* STUDY QUESTIONS *
1/ In the passage on evaluating information sources, what are the four main criteria for evaluating information sources?
2/ Transcribe the part of the passage on evaluating information sources that opens with the words containing "#2 – Authority" and closes with "certain they are.".

* PROVIDED PASSAGE *
First things first: Thinking Critically about Information (cont.)
As I mentioned last week, the criteria for evaluating resources should be used to evaluate all sources of information, both print and online, but you need to be especially careful with online resources because there are no filters—editors, publishers, reviewers, etc.—between you, the user, and the information you find. There are four main criteria for evaluating information sources: Purpose, Authority, Accuracy, and Currency. Today, we’ll look at Authority, Accuracy, and Currency.
#2 – Authority
Like any print resource, you need to ask questions. Who are the author(s) and/or sponsor(s) of the web site? Are the credentials (education, occupation, experience, etc.) of the author(s) listed? Do these qualify him or her to write about this subject? And most importantly, can you verify the credentials listed? Remember, anyone can post anything on the Internet. If someone claims to be a professor from a university, go to that university’s website and confirm that they are indeed listed on the faculty—in the discipline they claimed on the resource. Anyone can say they are an M.D. It’s up to you to confirm whether or not they are, so check the hospital in which they claim to work to be certain they are.

* PROVIDED MATERIAL *

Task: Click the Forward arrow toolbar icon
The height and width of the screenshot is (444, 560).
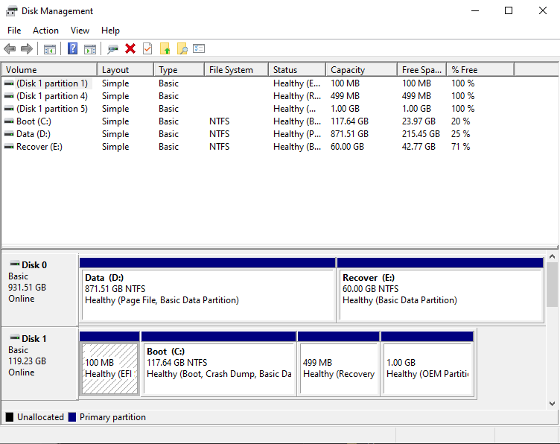Action: coord(26,48)
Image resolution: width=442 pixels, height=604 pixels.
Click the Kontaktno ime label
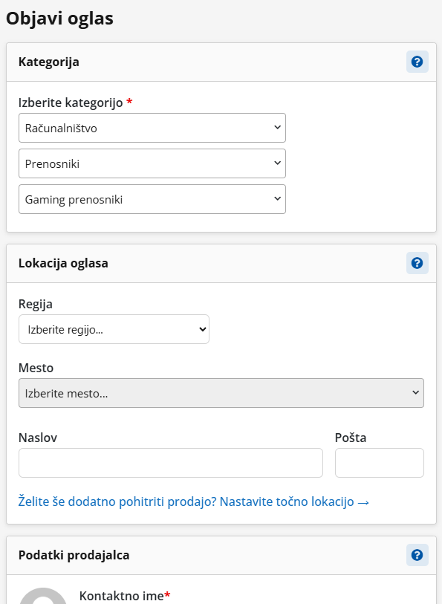125,596
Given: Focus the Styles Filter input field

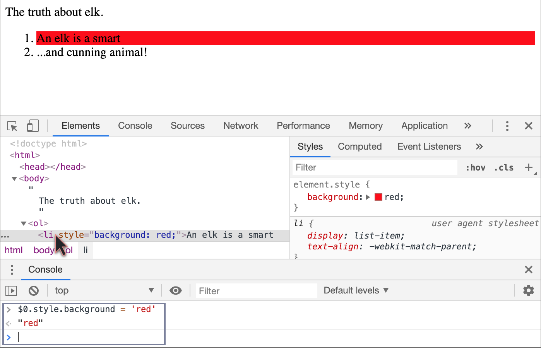Looking at the screenshot, I should point(373,167).
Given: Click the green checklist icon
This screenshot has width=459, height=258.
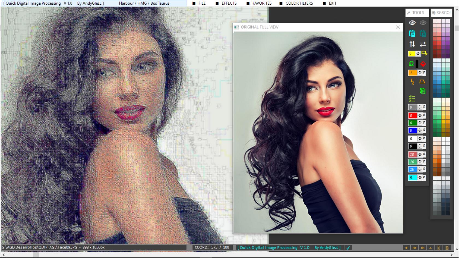Looking at the screenshot, I should pyautogui.click(x=412, y=99).
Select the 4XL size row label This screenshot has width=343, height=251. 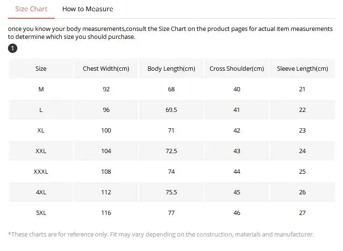coord(41,192)
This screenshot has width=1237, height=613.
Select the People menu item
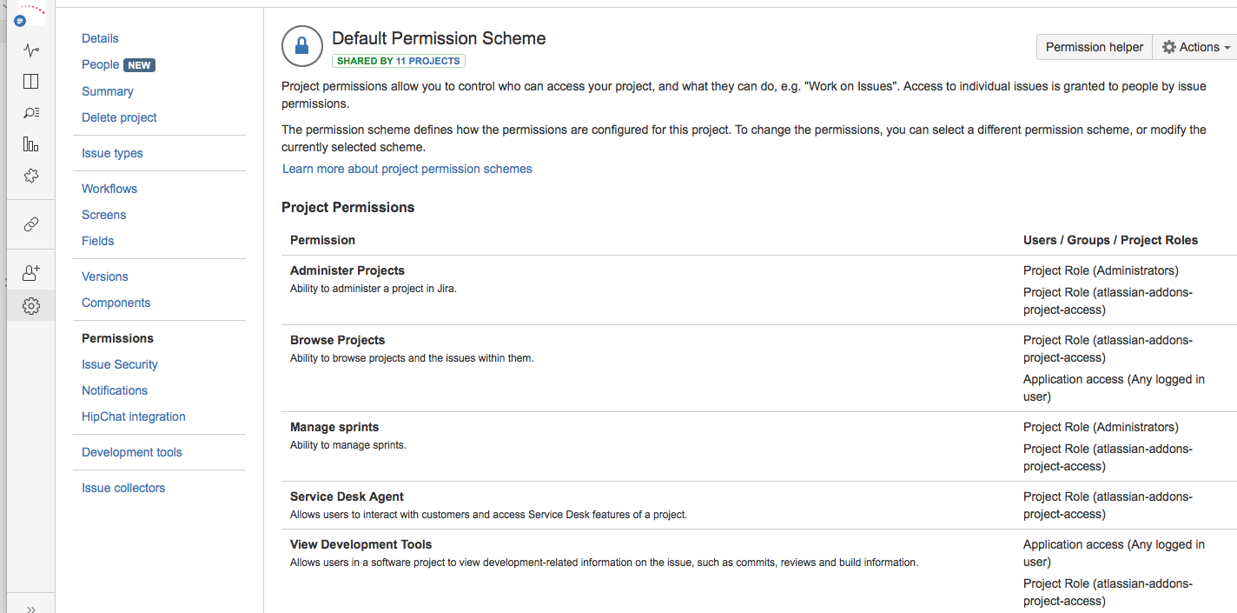point(101,64)
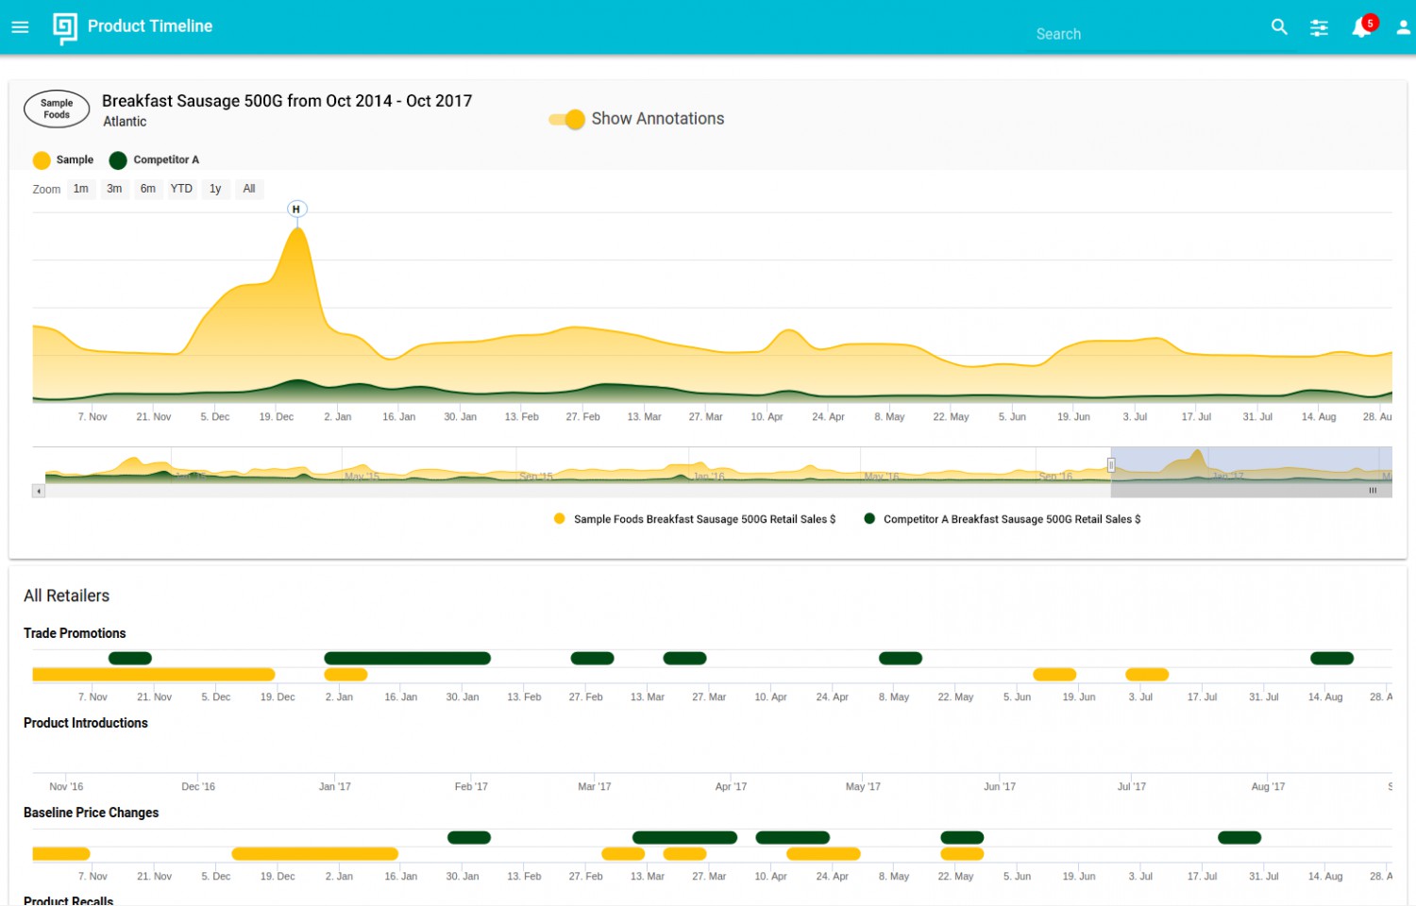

* PER-TASK OUTPUTS *
1/ Purpose, Authority, Accuracy, and Currency.

2/
#2 – Authority
Like any print resource, you need to ask questions. Who are the author(s) and/or sponsor(s) of the web site? Are the credentials (education, occupation, experience, etc.) of the author(s) listed? Do these qualify him or her to write about this subject? And most importantly, can you verify the credentials listed? Remember, anyone can post anything on the Internet. If someone claims to be a professor from a university, go to that university’s website and confirm that they are indeed listed on the faculty—in the discipline they claimed on the resource. Anyone can say they are an M.D. It’s up to you to confirm whether or not they are, so check the hospital in which they claim to work to be certain they are.